Continue the page on recursive descent parsing, picking up right after its last line.

** Start of Excerpt to read **

|
Recursive descent is a way to implement a top-down parser.
The idea is to define a function for each nonterminal in the grammar.
The function for nonterminal N uses the lookahead to make a prediction about which production for N to use, then reads each thing on the right-hand side of that production.
A function match(t) is created to read a token. First, it checks whether the lookahead is t, then it gets the next token, updating the lookahead.
For example, if the right-hand side of the production is if ( E ) S then the parser does the following.
match(TOK_IF);
match('(');
E();
match(')');
S();
The following example not only parses simple expressions but also does some semantic processing: it evaluates the expression.
#include <stdio.h>
#include <ctype.h>
#include <stdlib.h>
#include <limits.h>
/* This is an example of a
* recursive descent parser.
* It evaluates an expression
* using the following
* grammar.
*
* Expr -> Term ExprRest
*
* ExprRest -> (empty)
* | + Expr
* | - Expr
*
* Term -> Factor TermRest
*
* TermRest -> (empty)
* | * Term
* | / Term
*
* Factor -> number
* | ( Expr )
*
* where a number is an
* integer and all operations
* are done using integer
* arithmetic.
*/
#define MAX_DIGITS 10
#define TOK_NUMBER 256
typedef int TOKEN;
TOKEN lookahead = 0;
int attribute = 0;
int nextch = EOF;
void syntaxerror(void);
void advance(void);
TOKEN lex(void);
void match(TOKEN t);
int Expr(void);
int ExprRest(int n);
int Term(void);
int TermRest(int n);
int Factor(void);
/*============================
* syntaxerror():
* Report a syntax error.
*
* Error reporting is very
* crude here.
*============================*/
void syntaxerror(void)
{
printf("Syntax error");
exit(1);
}
/*============================
* advance():
* Skip over white space,
* then read a character.
*
* Store the character that
* was read into nextch.

** End of Excerpt to read **
** Start of Raw data **

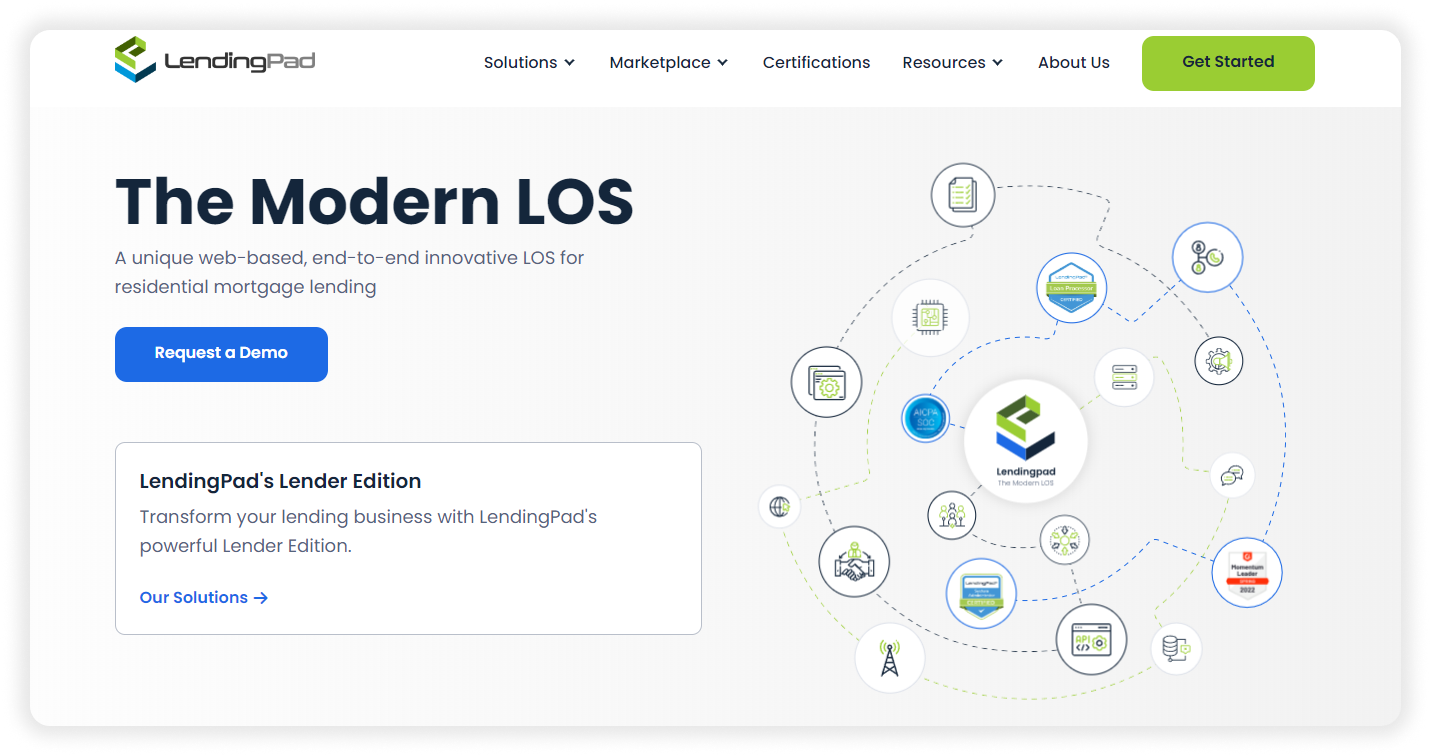This screenshot has width=1431, height=756.
Task: Click the browser window with gear icon
Action: coord(826,381)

** End of Raw data **

• [Response to the task]
*============================*/
void advance(void)
{
nextch = getchar();
while(isspace(nextch)) {
nextch = getchar();
}
}
/*===========================
* lex():
* A simple ad-hoc lexer
*
* Read a token and store it
* into lookahead.
*===========================*/
TOKEN lex(void)
{
if(nextch == EOF) {
return EOF;
}
if(nextch == '+' ||
nextch == '-' ||
nextch == '*' ||
nextch == '/' ||
nextch == '(' ||
nextch == ')') {
int tok = nextch;
advance();
return tok;
}
if(isdigit(nextch)) {
int v = 0;
while(isdigit(nextch)) {
v = 10*v + (nextch - '0');
advance();
}
attribute = (int) v;
return TOK_NUMBER;
}
syntaxerror();
return 0;
}
/*===========================
* match(t):
* Check that the current
* lookahead is t.
*
* If so, get the next token
* (which becomes the next
* lookahead token).
*
* If there is a mismatch,
* it is a syntax error.
*===========================*/
void match(TOKEN t)
{
if(lookahead == t) {
lookahead = lex();
}
else {
syntaxerror();
}
}
/*===========================
* Expr():
* Read an expression
* and return its value.
*
* Expr -> Term ExprRest
*===========================*/
int Expr(void)
{
int x = Term();
int y = ExprRest(x);
return y;
}
/*===========================
* ExprRest(n):
*
* ExprRest
* -> (empty)
* Return n
* | + Expr
* Return n + val(Expr)
* | - Expr
* Return n - val(Expr)
*===========================*/
int ExprRest(int n)
{
int x;
if(lookahead == '+') {
match('+');
x = Expr();
return n + x;
}
if(lookahead == '-') {
match('-');
x = Expr();
return n - x;
}
return n;
}
/*===========================
* Term():
* Read a term and
* return its value.
*
* Term -> Factor TermRest
*===========================*/
int Term(void)
{
int x = Factor();
int y = TermRest(x);
return y;
}
/*===========================
* TermRest(n):
*
* TermRest
* -> (empty)
* Return n
* | * Term
* Return n * val(Term)
* | / Term
* Return n / val(Term)
*===========================*/
int TermRest(int n)
{
int x;
if(lookahead == '*') {
match('*');
x = Term();
return n * x;
}
if(lookahead == '/') {
match('/');
x = Term();
return n / x;
}
return n;
}
/*===========================
* Factor():
* Read a factor and return
* its value.
*
* Factor -> number
* | ( Expr )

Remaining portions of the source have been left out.